## TASK TO COMPLETE
Please copy out the lines of the items below verbatim, from the line containing "Select the 'giote' radio option" through the final line of the items, both included, leaving out any pictures.

## INFORMATION SHOWN

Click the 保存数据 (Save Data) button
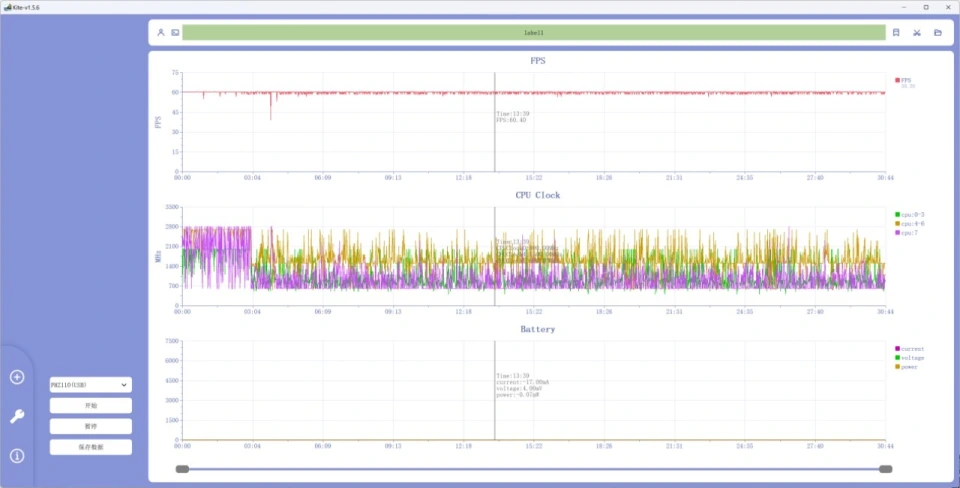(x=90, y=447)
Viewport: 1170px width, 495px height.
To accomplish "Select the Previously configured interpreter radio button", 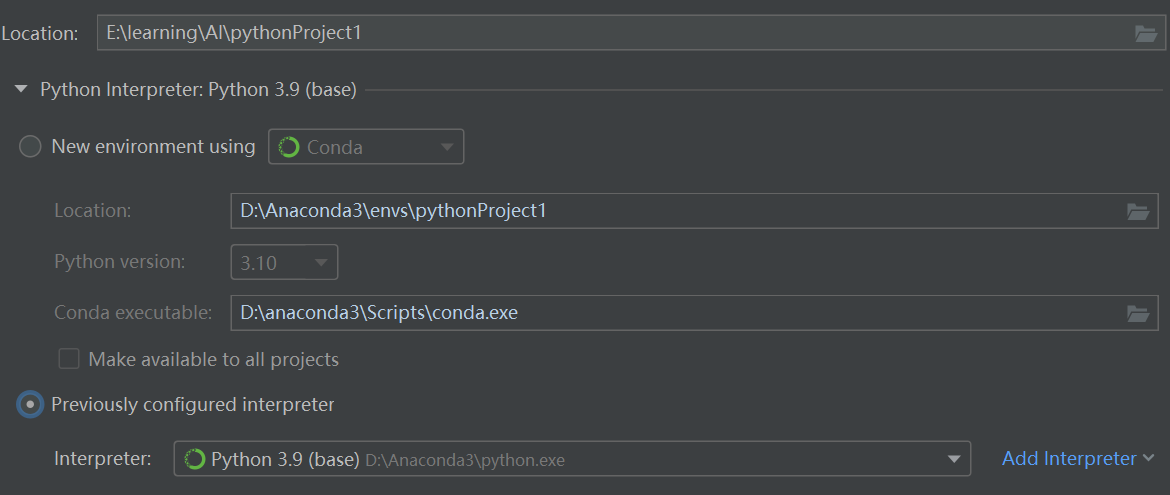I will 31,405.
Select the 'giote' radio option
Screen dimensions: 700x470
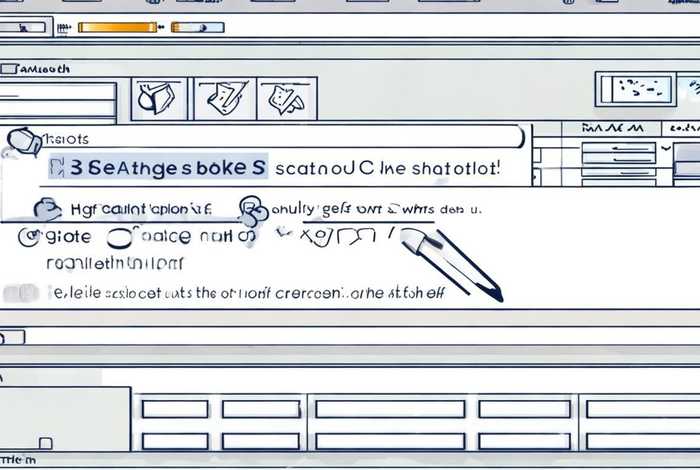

## FULL SOLUTION
Select the 'giote' radio option
Screen dimensions: 700x470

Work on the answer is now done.